Two Rubisco activase isoforms may play different roles in photosynthetic heat acclimation in the rice plant.

ABSTRACT

Studies on some plant species have shown that increasing the growth temperature gradually or pretreating with high temperature can lead to obvious photosynthetic acclimation to high temperature. To test whether this acclimation arises from heat adaptation of ribulose 1,5-bisphosphate carboxylase/oxygenase (Rubisco, EC 4.1.1.39) activation mediated by Rubisco activase (RCA), gene expression of RCA large isoform (RCA(L)) and RCA small isoform (RCA(S)) in rice was determined using a 4-day heat stress treatment [40/30 degrees C (day/night)] followed by a 3-day recovery under control conditions [30/22 degrees C (day/night)]. The heat stress significantly induced the expression of RCA(L) as determined by both mRNA and protein levels.
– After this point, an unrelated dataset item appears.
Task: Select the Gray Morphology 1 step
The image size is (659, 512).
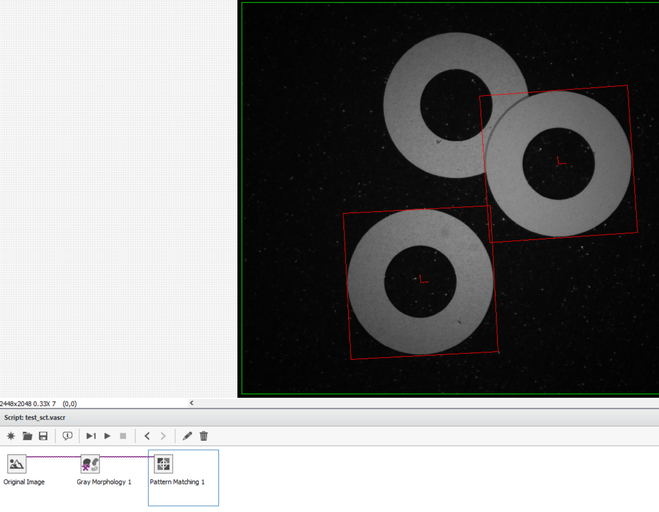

Correlative analysis indicated that RCA(S) protein content was extremely significantly related to Rubisco initial activity and net photosynthetic rate (Pn) under both heat stress and normal conditions. Immunoblot analysis of the Rubisco-RCA complex revealed that the ratio of RCA(L) to Rubisco increased markedly in heat-acclimated rice leaves. Furthermore, transgenic rice plants expressing enhanced amounts of RCA(L) exhibited higher thermotolerance in Pn and Rubisco initial activity and grew better at high temperature than wild-type (WT) plants and transgenic rice plants expressing enhanced amounts of RCA(S). Under normal conditions, the transgenic rice plants expressing enhanced amounts of RCA(S) showed higher Pn and produced more biomass than transgenic rice plants expressing enhanced amounts of RCA(L) and wild-type plants. Together, these suggest that the heat-induced RCA(L) may play an important role in photosynthetic acclimation to moderate heat stress in vivo, while RCA(S) plays a major role in maintaining Rubisco initial activity under normal conditions.